**Arbeitsanweisungen:**
- A) Fasse den Absatz des Lesetexts, der mit „Henri war das zweite von elf Kindern“ beginnt, als Stichpunktliste zusammen. Die wichtigsten Fakten müssen erhalten bleiben.
- B) Benenne im Lesetext „Orléanisten“ in „Anhänger des Hauses Orléans“ um und gib den Abschnitt zwischen „Henri d’Orléans (1933–2019)“ und „in Besitz nehmen.“ einschließlich wieder.

**Lesetext:**
---*---

Henri d’Orléans (1933–2019) – Wikipedia
Henri Philippe Pierre Marie d’Orléans (Henri VII., * 14. Juni 1933 in Woluwe-Saint-Pierre, Belgien; † 21. Januar 2019 in Paris) war nach dem Tod seines Vaters im Jahr 1999 Chef des Hauses Orléans und dessen Prätendent auf den französischen Thron. Als solcher beanspruchte er die Titel Comte de Paris und Duc de France. Die Verfechter seines Thronanspruchs, die Orléanisten, standen im Gegensatz zu den Legitimisten, deren Thronprätendent Louis Alphonse de Bourbon ist.
Biografie
[Bearbeiten | Quelltext bearbeiten]Henri war das zweite von elf Kindern von Henri d’Orléans und Isabelle d’Orléans-Bragance. Das Haus Orléans war von 1886 bis 1950 durch Gesetz aus Frankreich exiliert; erst 1950 konnte die Familie daher in die Republik zurückkehren und ihr Erbe wieder in Besitz nehmen.
Nach eigenen Aussagen folgte er dem Willen seines Vaters und des Generals Charles de Gaulle, als er am 5. Juli 1957, im Alter von 24 Jahren, Marie Therese von Württemberg ehelichte, fünftes Kind aus der Ehe von Philipp Albrecht Herzog von Württemberg und Rosa von Österreich. Diese Verbindung sollte Frankreich und Deutschland einander näherbringen.[1] Der jüngere Bruder von Marie Therese, Carl Herzog von Württemberg, heiratete 1960 die jüngere Schwester von Henri, Diane Herzogin von Württemberg.

---*---

**Erfasste Daten:**

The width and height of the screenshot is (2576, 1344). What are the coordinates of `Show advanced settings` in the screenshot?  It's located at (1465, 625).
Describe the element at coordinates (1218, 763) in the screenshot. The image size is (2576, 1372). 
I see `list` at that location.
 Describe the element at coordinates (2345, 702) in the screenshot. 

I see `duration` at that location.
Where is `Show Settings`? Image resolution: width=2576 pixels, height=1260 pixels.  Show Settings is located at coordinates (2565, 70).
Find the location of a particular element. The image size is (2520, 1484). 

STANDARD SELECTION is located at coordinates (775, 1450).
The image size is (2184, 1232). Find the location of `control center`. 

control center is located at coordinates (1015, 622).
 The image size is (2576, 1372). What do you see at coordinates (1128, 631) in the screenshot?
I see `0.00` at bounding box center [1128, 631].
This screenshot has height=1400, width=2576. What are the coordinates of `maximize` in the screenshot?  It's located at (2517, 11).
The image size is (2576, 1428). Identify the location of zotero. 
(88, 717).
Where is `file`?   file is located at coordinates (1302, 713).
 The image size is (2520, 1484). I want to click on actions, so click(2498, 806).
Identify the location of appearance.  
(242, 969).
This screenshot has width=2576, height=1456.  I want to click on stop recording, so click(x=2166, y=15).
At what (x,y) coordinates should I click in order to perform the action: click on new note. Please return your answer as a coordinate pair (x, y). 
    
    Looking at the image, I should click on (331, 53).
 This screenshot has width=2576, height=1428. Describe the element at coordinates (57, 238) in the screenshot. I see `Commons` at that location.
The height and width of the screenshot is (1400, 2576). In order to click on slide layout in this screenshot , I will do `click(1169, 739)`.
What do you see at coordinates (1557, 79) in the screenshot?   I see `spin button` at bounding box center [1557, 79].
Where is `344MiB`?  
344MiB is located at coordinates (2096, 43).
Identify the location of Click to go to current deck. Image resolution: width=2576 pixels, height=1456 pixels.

---*---

**Lösungen:**
- A)
- Henri: zweites von elf Kindern von Henri d’Orléans und Isabelle d’Orléans-Bragance
- Haus Orléans: von 1886 bis 1950 per Gesetz aus Frankreich verbannt
- 1950: Rückkehr der Familie in die Republik und Wiederinbesitznahme ihres Erbes

- B)
Henri d’Orléans (1933–2019) – Wikipedia
Henri Philippe Pierre Marie d’Orléans (Henri VII., * 14. Juni 1933 in Woluwe-Saint-Pierre, Belgien; † 21. Januar 2019 in Paris) war nach dem Tod seines Vaters im Jahr 1999 Chef des Hauses Orléans und dessen Prätendent auf den französischen Thron. Als solcher beanspruchte er die Titel Comte de Paris und Duc de France. Die Verfechter seines Thronanspruchs, die Anhänger des Hauses Orléans, standen im Gegensatz zu den Legitimisten, deren Thronprätendent Louis Alphonse de Bourbon ist.
Biografie
[Bearbeiten | Quelltext bearbeiten]Henri war das zweite von elf Kindern von Henri d’Orléans und Isabelle d’Orléans-Bragance. Das Haus Orléans war von 1886 bis 1950 durch Gesetz aus Frankreich exiliert; erst 1950 konnte die Familie daher in die Republik zurückkehren und ihr Erbe wieder in Besitz nehmen.